"Ci sono giornalisti-giornalisti e giornalisti-impiegati", diceva il capo-cronaca di Giancarlo Siani, come ci ricorda Marco Risi in Fortapàsc. E stranamente deve esser arrivato all'orecchio di Russell Crowe, reporter protagonista di State of Play diretto da Kevin MacDonald (L'ultimo re di Scozia) e scritto con Michael Carnahan, Tony Gilroy e Billy Ray.

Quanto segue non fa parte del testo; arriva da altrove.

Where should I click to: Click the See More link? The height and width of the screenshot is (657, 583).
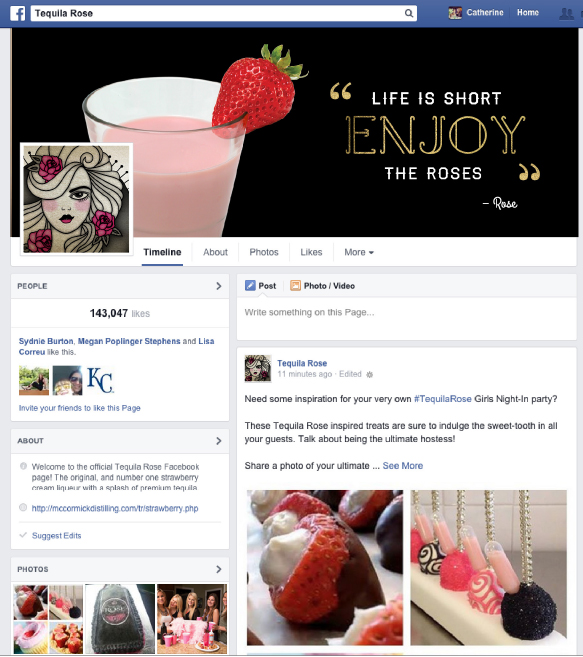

Determinato, energico e quant'altro, il suo giornalista-giornalista Cal McAffrey visita un obitorio, imbosca delle prove, interroga rudemente un testimone, finisce più volte sotto il fuoco, ma in compenso scrive poco, pochissimo, e senza l'assillo di deadline. In breve, è troppo bello, lui e il suo lavoro, per essere vero.
Se gli fa difetto la credibilità, come pure al suo capo duro, puro e generoso Helen Mirren e alla dolce e valente apprendista - nessun ombra di precariato, ovvio - Rachel McAdams, in compenso a questo dramma politico-giornalistico, adattato a Washington dall'omonima miniserie del 2003 prodotta da BBC e ambientata a Londra, manca pure qualsiasi criterio di novità, partendo dal plot giù fino alle caratterizzazioni dei personaggi, tra cui il torbido astro del Congresso Ben Affleck, la sua splendida - e sotto utilizzata - mogliettina Robin Wright Penn, il manipolatore Jason Bateman e il machiavellico senatore Jeff Daniels.
C'erano una volta gli anni '70, ovvero il Watergate e Tutti gli uomini del presidente, sono arrivati i '90 con la stanza orale di Clinton e Lewinsky e le "soffiate" di Drudge Report, all'alba del terzo millennio la carta stampata sta per traslocare sul web, portandosi appresso un esercito di giornalisti-impiegati: il caro Cal McAffrey che c'azzecca? Poco o niente, purtroppo.
Sarà pure State of Play, di certo non è stato dell'arte giornalistica, e al suo reporter manca solo la pistola perché agli occhi del pubblico diventi uno sbirro. Rimangono attuali il circolo vizioso di politica e giornalismo, gli intrighi vari e assortiti, la sicurezza in svendita, ma non c'è nessuno che sappia raccontarlo. Almeno con credibilità.